Content starts
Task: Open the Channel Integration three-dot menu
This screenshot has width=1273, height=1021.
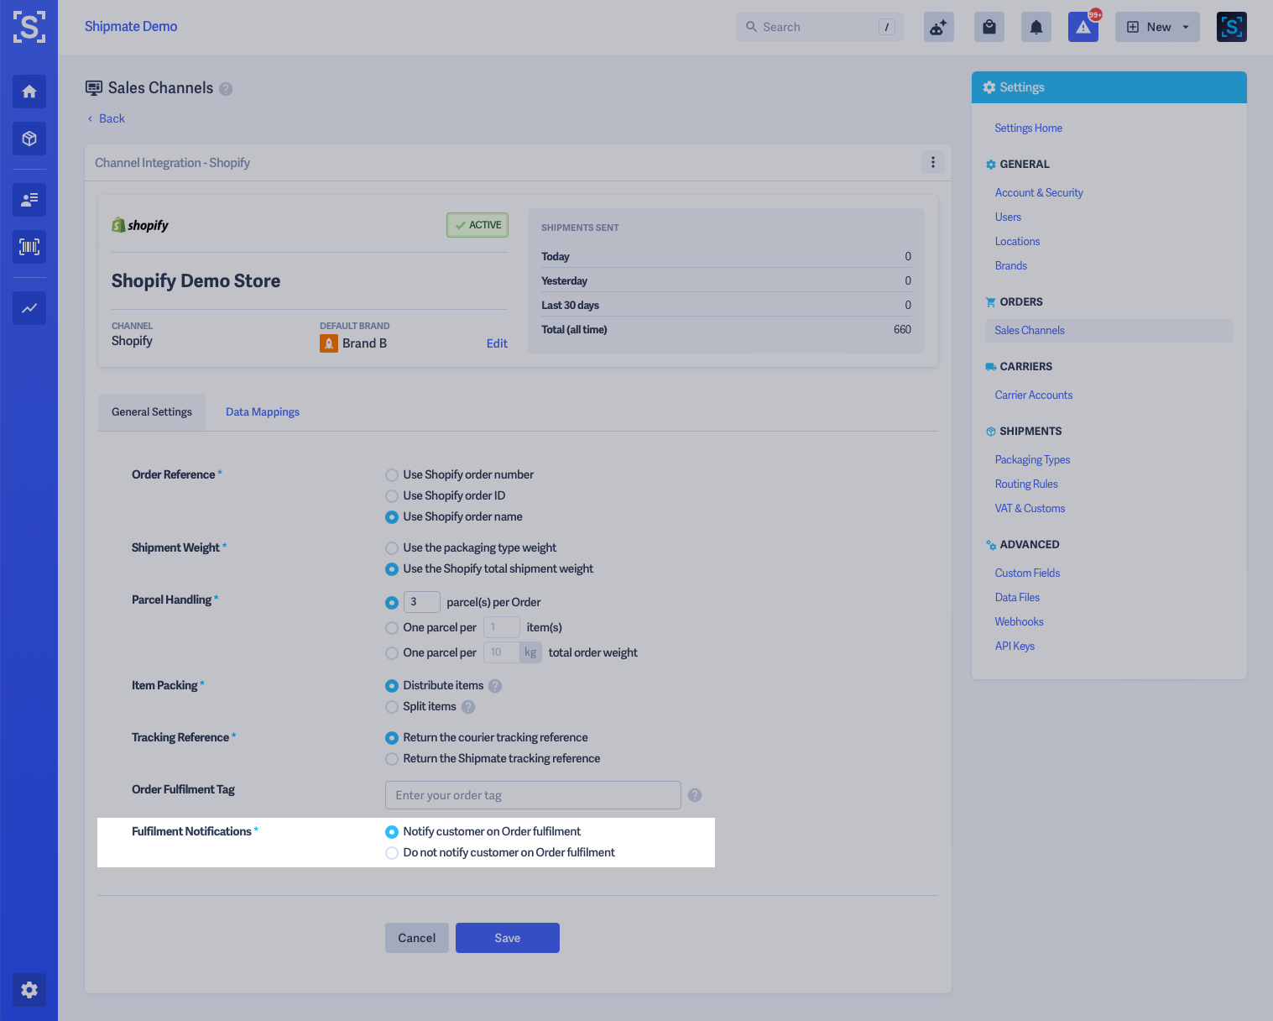Action: (932, 162)
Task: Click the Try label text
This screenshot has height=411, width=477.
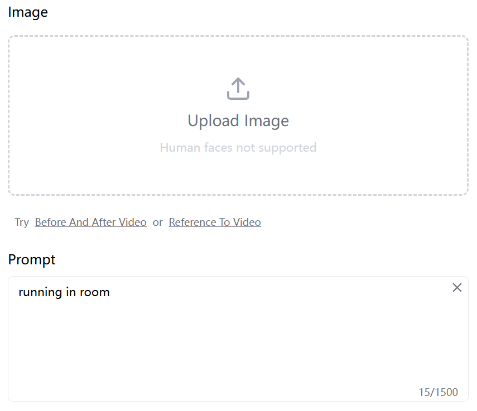Action: click(22, 222)
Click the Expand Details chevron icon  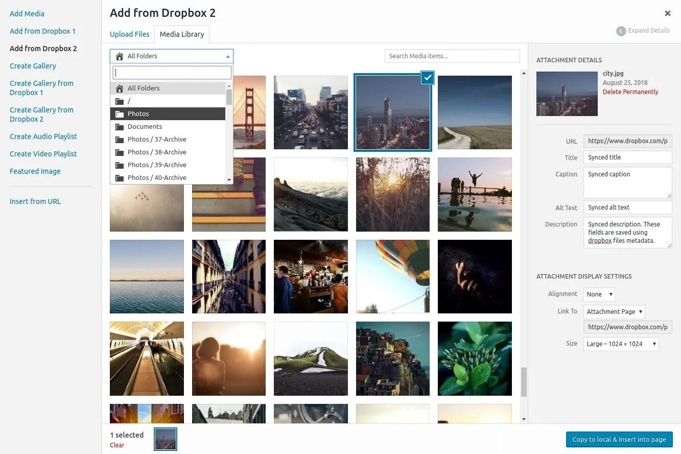[x=621, y=31]
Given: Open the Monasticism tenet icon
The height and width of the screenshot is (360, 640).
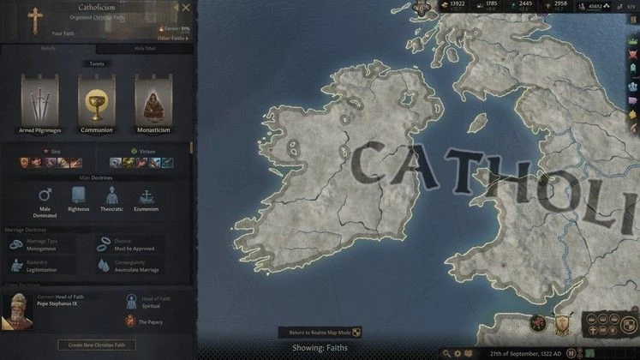Looking at the screenshot, I should pos(153,102).
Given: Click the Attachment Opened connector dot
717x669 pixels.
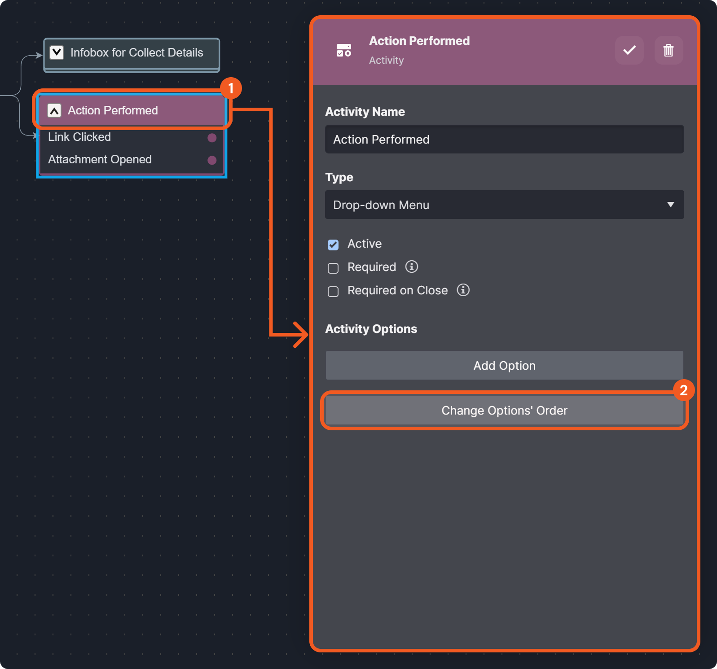Looking at the screenshot, I should tap(212, 160).
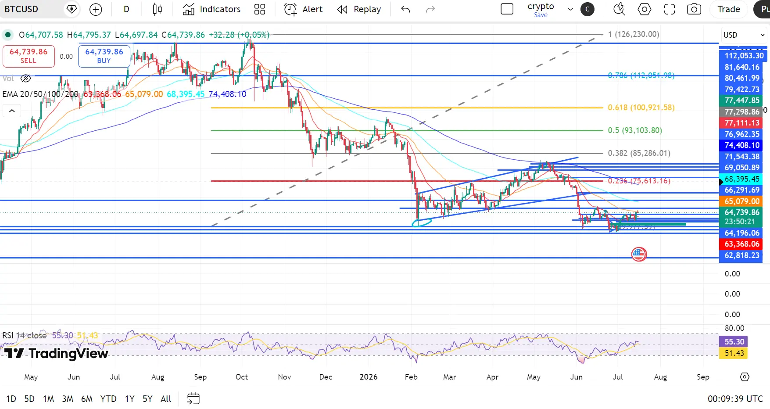Open the candlestick chart type selector
Image resolution: width=770 pixels, height=409 pixels.
157,9
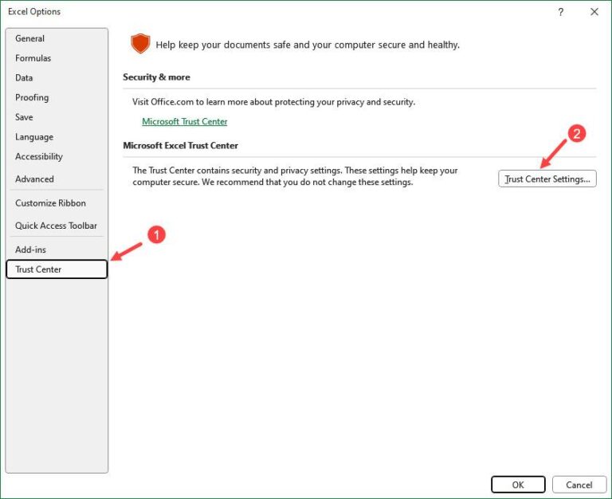Switch to the Data category

pyautogui.click(x=25, y=78)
Content ends
A line counts if it holds the word "Task". How many lines of the entries count? Give the number only.

THE ANSWER:
2